Erasing earlier gains, Brent crude futures were down 51 cents,
or 0.5%, at $94.41 a barrel by 0816 GMT. U.S. West Texas
Intermediate crude was at $88.58 a barrel, down 43 cents, or
0.5%.
Front-month Brent prices last week hit the lowest since
February, tumbling 13.7% and posting their largest weekly drop
since April 2020, while WTI lost 9.7%, as concerns about a
recession hitting oil demand weighed on prices.

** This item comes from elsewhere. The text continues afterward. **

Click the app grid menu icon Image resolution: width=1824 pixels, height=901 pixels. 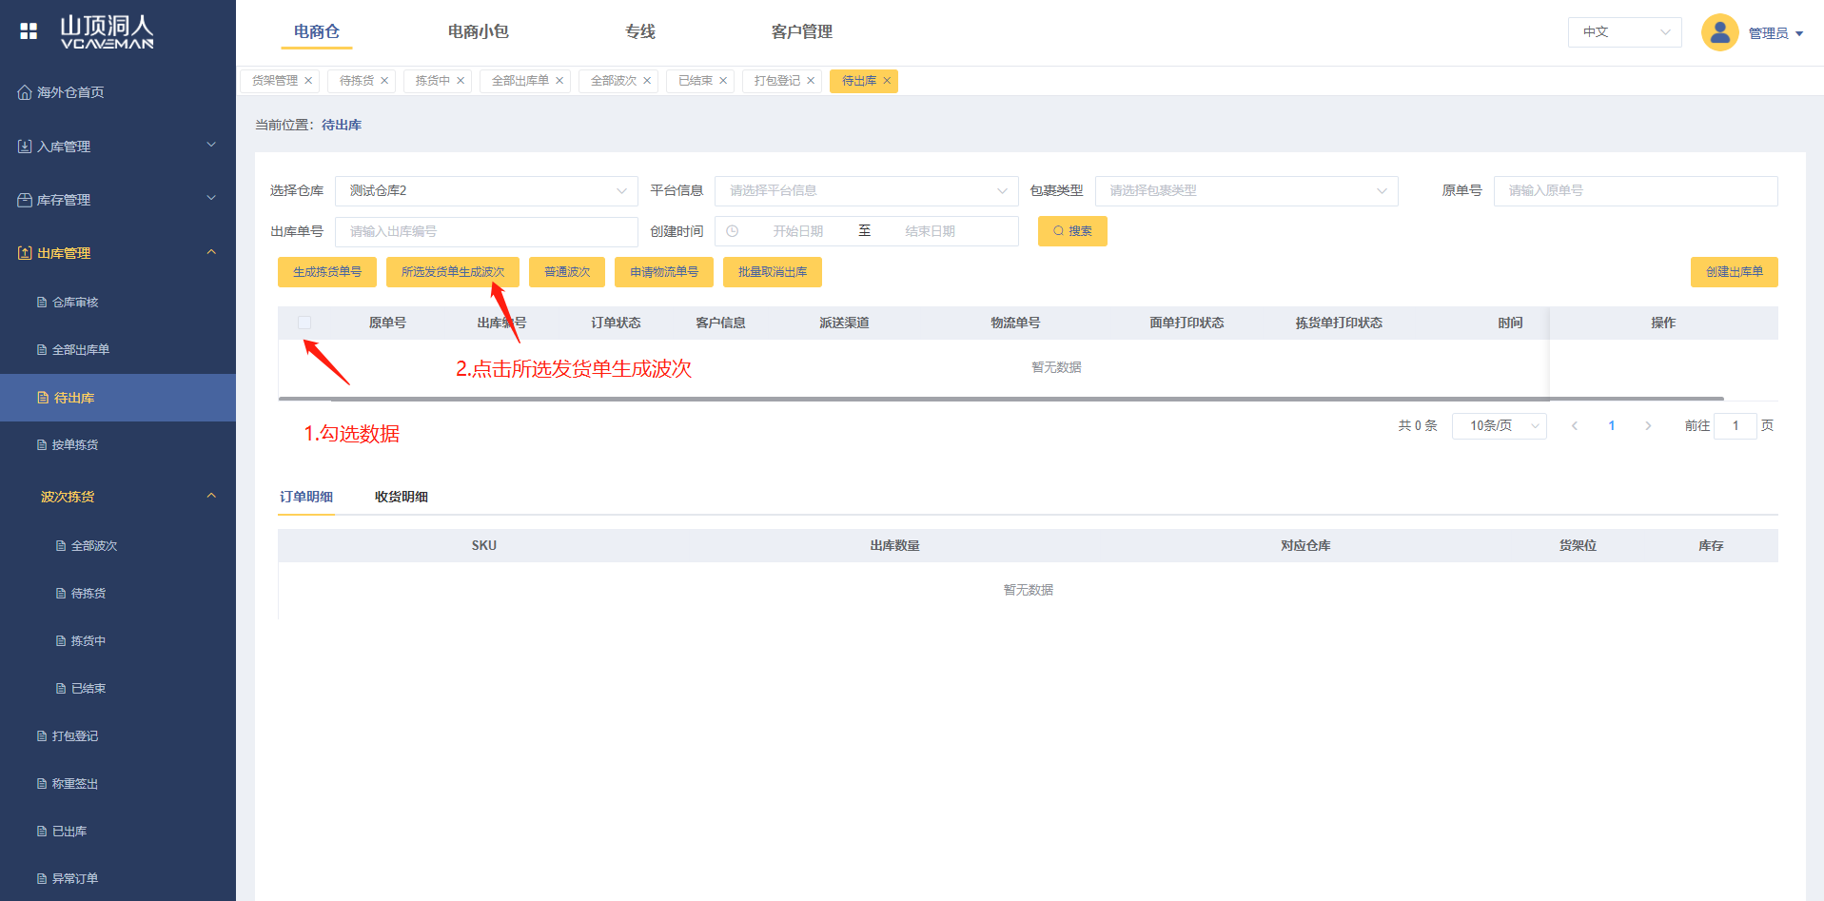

"Last week’s price action left no doubt that recession-driven
demand concerns have the upper hand over supply fears. One could
even go as far as saying the war premium has evaporated," PVM
analyst Stephen Brennock said.
Both contracts recouped some losses on Friday after jobs growth
in the United States, the world's top oil consumer, unexpectedly
accelerated in July.
On Sunday, China also surprised markets with
faster-than-expected growth in exports.
China, the world's top crude importer, brought in 8.79 million
barrels per day (bpd) of crude in July, up from a four-year low
in June, but still 9.5% less than a year earlier, customs data
showed.
In Europe, Russian crude and oil products exports continued to
flow ahead of an impending embargo from the European Union that
will take effect on Dec. 5.
Last week, the Bank of England warned of a protracted recession
in Britain.
Gasoline demand in the United States continues to weaken despite
falling prices at the pump, and stockpiles are rising. [EIA/S]
In terms of U.S. production, energy firms last week cut the
number of oil rigs by the most since September in the first drop
in 10 weeks. [RIG/U]
The U.S. clean energy sector received a boost after the Senate
on Sunday passed a sweeping $430 billion bill.